Unterstützt wurde die Klage der jungen Frau von der Refugee Law Clinic, der Organisation „I Have Rights“ auf Samos und der Stiftung Pro Asyl. Sie haben nach eigenen Angaben bereits drei weitere Klagen eingereicht für besonders gefährdete Personen, die auf Samos unmenschlich behandelt worden seien.

Die griechische Menschenrechtskommission stattete dem Lager im Januar 2020 einen Besuch ab und stellte fest, dass das Aufnahmesystem „kollabiert“ sei. Häufig hätten sich Krankheiten verbreitet, weil es an medizinischer Versorgung mangelte. Unter den Bewohnerinnen und Bewohnern seien allein 330 unbegleitete Kinder gewesen.

Die griechische Regierung argumentierte, dass die Frau aus Ghana trotz der schwierigen Bedingungen genug zu essen bekommen und auch Zugang zu einem Arzt gehabt habe. Damit gab sich der EGMR nicht zufrieden.

Erst vor drei Wochen hatte der Gerichtshof auch die Haftbedingungen in einem Aufnahmelager auf der italienischen Insel Lampedusa für unmenschlich und entwürdigend erklärt. Vier Menschen aus Tunesien erhielten jeweils 8500 Euro Entschädigung zugesprochen.

Konsequenzen angemahnt

Im Fall der Ghanaerin stellte das Gericht einstimmig einen Verstoß gegen Artikel 3 der Europäischen Menschenrechtskonvention fest, der unmenschliche oder erniedrigende Behandlung untersagt. Die Urteile haben jedoch – außer der Entschädigungszahlung – keine unmittelbaren politischen Folgen. Das damalige Camp auf Samos wurde mittlerweile aufgelöst und durch ein stärker von der Außenwelt abgeschottetes Lager ersetzt.
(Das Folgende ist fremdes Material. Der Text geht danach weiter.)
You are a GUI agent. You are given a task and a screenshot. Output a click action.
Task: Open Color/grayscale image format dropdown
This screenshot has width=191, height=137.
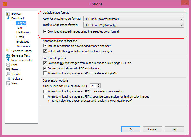[x=134, y=19]
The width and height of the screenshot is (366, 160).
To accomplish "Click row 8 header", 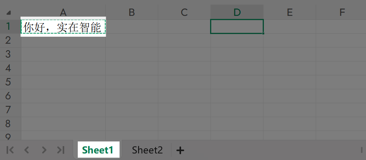I will [8, 124].
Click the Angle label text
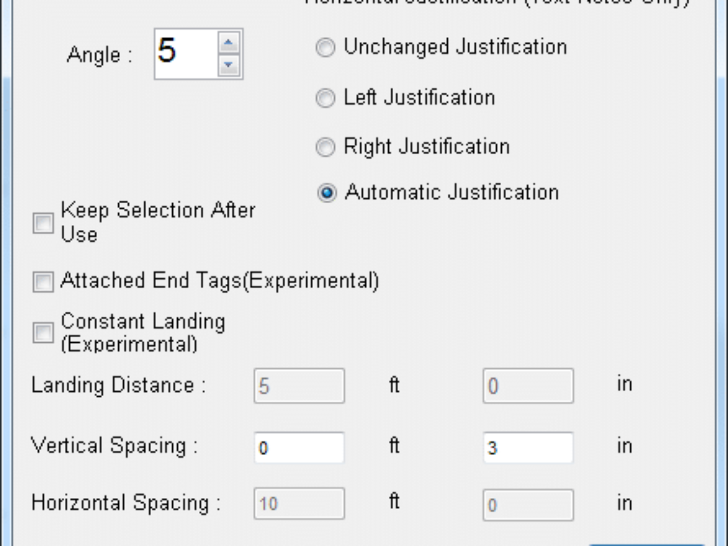 (x=99, y=55)
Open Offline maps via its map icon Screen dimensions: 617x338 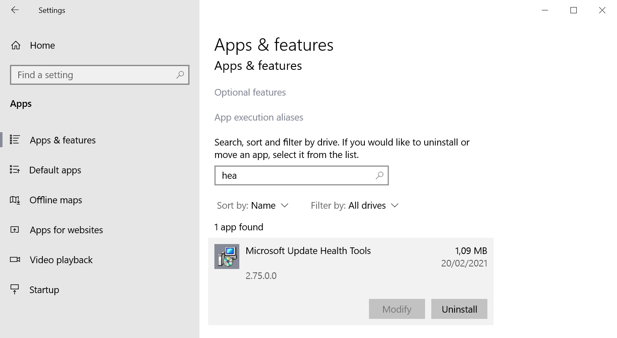tap(15, 200)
Die Athener Anwältin der Ghanaerin, Yiota Massouridou, machte die Europäische Union (EU) mitverantwortlich für die Missstände an ihren Außengrenzen. „Seit 2016 treibt die Europäische Union die Externalisierung ihrer Migrationspolitik voran, indem sie Asylsuchende aus dem Blickfeld der Öffentlichkeit in abgelegene, unzugängliche Räume an und außerhalb ihrer Grenzen verlegt, um sich ihren menschenrechtlichen Verpflichtungen zu entziehen“, kommentierte Massouridou. Statt diese „unmenschlichen Einrichtungen“ zu schließen, habe die EU 276 Millionen Euro in den Bau neuer „Hotspots“ auf den griechischen Inseln investiert, auch auf Samos.

Die Organisation „Pro Asyl“ forderte Griechenland und die EU auf, Konsequenzen aus den Urteilen zu ziehen. „Menschenrechtsverletzungen müssen unterbunden werden“, sagte der europapolitische Sprecher von Pro Asyl, Karl Kopp. Er forderte die EU-Kommission dazu auf, Griechenland zu sanktionieren, um die Missstände zügig abzustellen. Nur dann könne die EU „ihre eigenen Werte einlösen“.